Rurouni Kenshin – Kenshin is the epic story of a wandering samurai in Meiji era Japan known as Kenshin. He finds a small martial arts school in the new capital and after rescuing the young heir stays with her and undertakes various quests to help the government he helped form a few years earlier survive. He’s an incredibly dangerous swordsman and attracts a nice little entourage of characters. I don’t know if it’s the most important thing in the world in terms of anime, but it’s one of my favorite shows, so it’s on the list.
Shoujo – A term used to describe anime aimed at young girls. All the Sailormoons and Cardcaptor Sakuras out there fit here. It’s actually a nice niche to have and it’s doing extremely well here as well as in Japan. It’s a testament to the popularity of the subculture when it actually takes time to stop pulling violent battles between half-witted men to attract young girls.
Tezuka Osamu – Walt Disney anime, dr. Tezuka created Astroboy, Kimba the White Lion, Metropolis and countless other anime classics that more or less established the art form. He’s the guy you want to look at whenever you’re asking “who’s responsible for all this?”
Urusei Yatsura – A monstrously popular franchise from the 1970s and 80s spanning nearly 200 episodes, 10 movies, and a handful of OVAs. It’s mostly about a group of “disgusting aliens” (actual translation) that invade and screw up the earth. They are all girls and were part of the beginnings of what made Love Hina happen, a lecherous teenager surrounded by strange, sexy women. Yes, they sure know how to make shows there.
Voice acting – Come on. It’s animation, right? Unlike the American animation industry, the Japanese cast is large and actually talented. American companies use the same people over and over and pay them peanuts and are generally crap at what they do. In Japan, the respect they do what they do is much more pronounced…and they are no slouch.
Wings of Honneamise – Another notable anime, this is the first film produced by the super studio Gainax (the guys who did Evangelion among others). It’s essentially a science fiction, military fantasy with some historical and technological twists. One of my favorite examples of how anime bends the genres it operates in. It’s there and that’s why we love it.
X – Yes, just X. From Clamp, a group of female artists whose fan base (and production quality) is obscene, X is one of their earlier films, later turned into a series. The style is best described as Shoujo without the girl-only service.
Yaoi – A slightly gay version of Ecchi, Yaoi is usually homoerotic fan service of male characters in typical situations who act sexually ambiguous and often get quite close to each other. When the output is this great, you can expect everything to be right, and chic-gay Yaoi is extremely popular in Japan.
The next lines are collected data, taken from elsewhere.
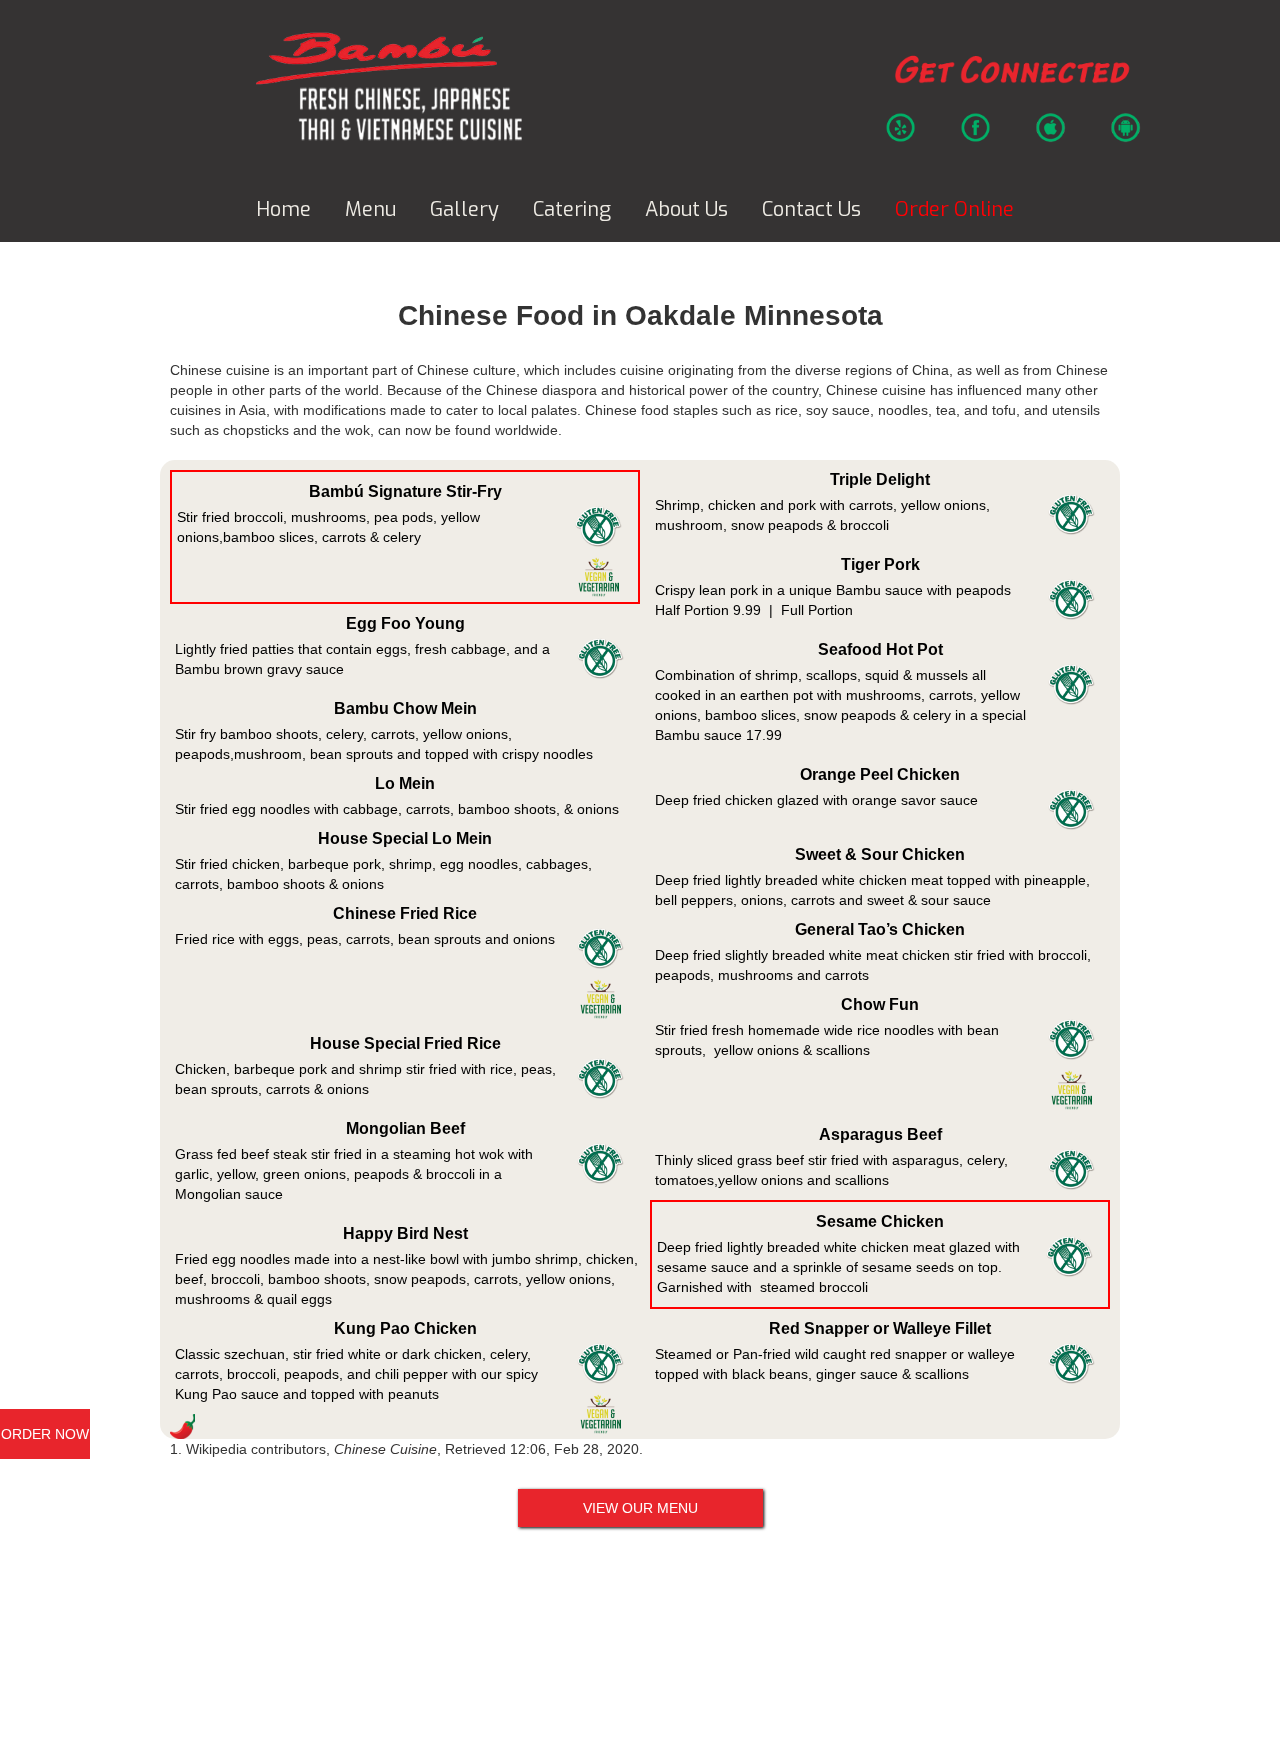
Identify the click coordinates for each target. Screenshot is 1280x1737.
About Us (686, 209)
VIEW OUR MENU (640, 1508)
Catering (572, 209)
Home (283, 209)
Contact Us (811, 209)
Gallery (464, 209)
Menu (370, 209)
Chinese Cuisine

Z, Dragon Ball – I cheated again, so what. Dragon Ball Z was still one of the key reasons why the anime spread to the mainstream here in the United States, with several hundred episodes and memorably long (and I mean puuuuuuuuuuuuuuuuuuuuuuuuuuuuuuuuuuuuuuuuuuut) fights, Dragon Ball Z captured a fan base of all the violence of young kids all over the country and kept them ravishing in her 20s (yeah yeah…stop looking at me).
And here it is. 26 Keys to Understanding the Anime Subculture, a real AZ of what you need to know…minus the Q’s and Z’s.